Don’t think in categories; think in tasks. Think about how much time you want to spend in the office, how much time you want to be doing procedures, how much time you want to spend on research, do you want to teach, how much time do you want to spend on an inpatient service vs. an outpatient practice. If you start thinking about those questions, you will figure out a career that involves most of the things you like and few of the things you don’t like.

What was the defining moment that led you to your field?

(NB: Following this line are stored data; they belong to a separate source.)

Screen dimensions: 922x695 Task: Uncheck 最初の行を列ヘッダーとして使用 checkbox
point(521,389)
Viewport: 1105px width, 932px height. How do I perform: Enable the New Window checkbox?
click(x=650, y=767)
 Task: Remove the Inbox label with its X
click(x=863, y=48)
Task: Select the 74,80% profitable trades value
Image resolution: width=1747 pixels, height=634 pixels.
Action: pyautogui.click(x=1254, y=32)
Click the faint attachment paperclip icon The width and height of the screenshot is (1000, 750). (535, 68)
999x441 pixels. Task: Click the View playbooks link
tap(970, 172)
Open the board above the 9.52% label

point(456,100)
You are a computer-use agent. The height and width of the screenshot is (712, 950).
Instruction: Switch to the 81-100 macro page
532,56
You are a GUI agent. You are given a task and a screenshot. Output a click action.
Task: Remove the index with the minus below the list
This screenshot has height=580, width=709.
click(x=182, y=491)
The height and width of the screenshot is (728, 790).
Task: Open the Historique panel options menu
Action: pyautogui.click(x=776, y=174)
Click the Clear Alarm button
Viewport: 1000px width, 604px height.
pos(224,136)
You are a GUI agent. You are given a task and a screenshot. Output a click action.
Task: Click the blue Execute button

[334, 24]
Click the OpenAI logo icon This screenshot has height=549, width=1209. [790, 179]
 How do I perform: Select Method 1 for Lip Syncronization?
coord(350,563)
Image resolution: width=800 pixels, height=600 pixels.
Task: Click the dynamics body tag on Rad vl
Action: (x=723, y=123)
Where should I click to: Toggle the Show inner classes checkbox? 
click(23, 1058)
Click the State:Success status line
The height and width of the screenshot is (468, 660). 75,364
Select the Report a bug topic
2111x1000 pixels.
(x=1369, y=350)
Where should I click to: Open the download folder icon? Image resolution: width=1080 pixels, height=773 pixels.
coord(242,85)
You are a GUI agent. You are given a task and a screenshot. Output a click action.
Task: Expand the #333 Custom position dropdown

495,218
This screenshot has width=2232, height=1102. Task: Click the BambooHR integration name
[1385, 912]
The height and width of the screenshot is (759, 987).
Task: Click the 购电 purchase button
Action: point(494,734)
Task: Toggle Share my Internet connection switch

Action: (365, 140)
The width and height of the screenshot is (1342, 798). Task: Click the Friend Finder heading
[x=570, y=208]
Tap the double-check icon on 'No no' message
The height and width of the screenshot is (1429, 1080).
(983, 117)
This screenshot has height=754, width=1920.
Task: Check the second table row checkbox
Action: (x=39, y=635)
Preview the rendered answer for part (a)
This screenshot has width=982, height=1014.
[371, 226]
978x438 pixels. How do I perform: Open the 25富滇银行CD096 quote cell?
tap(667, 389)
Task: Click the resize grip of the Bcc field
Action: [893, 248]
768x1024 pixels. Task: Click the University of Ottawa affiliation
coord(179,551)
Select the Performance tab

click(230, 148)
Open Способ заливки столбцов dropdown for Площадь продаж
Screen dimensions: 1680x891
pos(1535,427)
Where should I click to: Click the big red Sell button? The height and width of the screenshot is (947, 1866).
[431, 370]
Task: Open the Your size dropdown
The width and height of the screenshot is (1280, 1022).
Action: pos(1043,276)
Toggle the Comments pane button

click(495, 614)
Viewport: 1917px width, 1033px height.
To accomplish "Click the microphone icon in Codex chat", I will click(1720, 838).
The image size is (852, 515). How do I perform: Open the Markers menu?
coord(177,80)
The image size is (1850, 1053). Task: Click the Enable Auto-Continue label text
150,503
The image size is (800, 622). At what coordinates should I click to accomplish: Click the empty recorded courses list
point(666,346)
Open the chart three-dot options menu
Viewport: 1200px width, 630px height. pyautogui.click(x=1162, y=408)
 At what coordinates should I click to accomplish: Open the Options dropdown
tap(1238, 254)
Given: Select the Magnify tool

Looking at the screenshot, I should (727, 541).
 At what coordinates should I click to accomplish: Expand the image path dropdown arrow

I always knew that I wanted to do something surgical. I liked intervention. I thought I might be a plastic surgeon to do reconstructive surgeries on babies that required it. But I also really wanted to have relationships with patients over time, so I chose medicine. GI was attractive because it was procedural and because it offered the chance to build those patient relationships. When I did my first rotation on the transplant service at UCSF, it had all the elements: surgery, long-term patient relations, the sickest patients with a chance to make them well. Once I spent my first month on that rotation, there was nothing else.

Have you ever been fortunate enough to witness or to have been part of medical history in the making?

I was part of the first NIH consensus conference summarizing the early results of living donor that led to my first paper in The New England Journal of Medicine. Then after the unfortunate donor deaths, I was asked to serve and eventually chair the living donor guideline committee for the United Network for Organ Sharing.

Our team is now helping lead laparoscopic left lobe living donation to make the operation safer, more acceptable and thus more applicable. This is what I’ve been working toward since my time at UCSF, and this direct impact on saving lives has been incredibly satisfying.

What area of hepatology interests you most now?

Right now the biggest questions surround the HCV patients with the most advanced disease. Can we make people better so they don’t need a liver transplant or come off the list? We also have to think about whether antiviral treatment puts HCV patients at a disadvantage, if it’s better to treat them after the transplant. Patients with small cancers are also interesting. If we ablate those cancers or do a resection, will curing HCV prevent the cancer from returning and therefore, avoid transplant? Those are the biggest unanswered questions in hep C right now.